À entendre un Irlandais mort de faim, son pays est le paradis de la terre ; et les pommes de terres malades sont plus délicieuses que l'ananas.
Malgré ou à cause de ce noble amour de la patrie, l'Irlandais n'est pas aimé des Anglais, et encore moins des Américains ; du moins ces deux peuples ne l'aiment un peu que de loin : l'Anglais quand il émigre, et l'Américain quand il ne vient pas chez lui. »
Des troubles entre Irlandais immigrés et Anglais éclatent parfois, comme à Stockport, au sud de Manchester, en 1852. La Gazette du Languedoc raconte :
« 1er juillet. — Dernières nouvelles — Stockport, 11 heures et demie du soir. — Les troupes sont toujours sous les armes. Il y a encore eu plusieurs collisions dans les rues, entre Anglais et Irlandais. Des bandes organisées d’Anglais sont allées, pendant la nuit, détruire les portes et les meubles des maisons habitées par de pauvres catholiques Irlandais. Elles ont pu échapper aux poursuites de la police. »

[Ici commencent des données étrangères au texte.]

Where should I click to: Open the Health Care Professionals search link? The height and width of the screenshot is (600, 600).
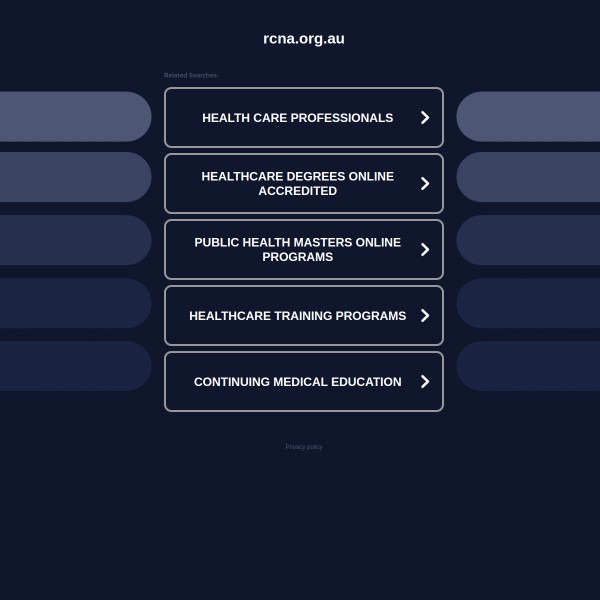click(x=297, y=118)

Trois décennies plus tard, la situation n'a guère évolué. En 1886, à un autre voyageur français qui le questionne au sujet des Irlandais, un colon anglais répond, dans Les Annales politiques et littéraires :
« – Vous êtes Français, ajoutait-il, et vous vous laissez prendre aux belles phrases sur la solidarité des peuples, les devoirs de l'humanité. Croyez-moi, ne permettez jamais à un mendiant irlandais de s'approcher de vous. S'il ne vous vole pas, il vous jouera quelque mauvais tour, vous infectera de vermine, et, si vous lui tendez deux pence au lieu de les lui jeter, il vous touchera la main pour vous donner la gale. »
La presse française, majoritairement anglophobe et de culture catholique, prendra souvent la défense des Irlandais. Le même journal note ainsi, en 1886 encore :
« L'Irlandais, et l'on ne peut s'en convaincre qu'en le voyant dans son pays, l'Irlandais n'est pas, tant s'en faut, l'être brutal, sanguinaire, que nous dépeignent les journaux anglais, comiques ou autres ; c'est, au contraire, un homme doux, paisible, qui ne demande qu'à cultiver en repos cette terre d'Irlande, pour laquelle il a un si ardent amour ; il est intelligent, gai, avec une pointe de rêverie, ce qui ne l'empêche pas d'avoir le sens droit et de savoir très bien ce qu'il veut.
[…] Je n'ai rencontré ce type bestial, à la physionomie sauvage, que nous montrent, chaque semaine, les recueils illustrés de Londres. J'en conclus que, au physique comme au moral, l'Irlandais des feuilles anglaises n'existe pas et que le bon public britannique est l'objet d'une immense mystification. »
En 1890, 40 % des personnes nées en Irlande vivaient à l'étranger. Aujourd'hui, quelque 80 à 100 millions de personnes à travers le monde, dont 36 millions aux États-Unis, déclarent avoir des origines irlandaises.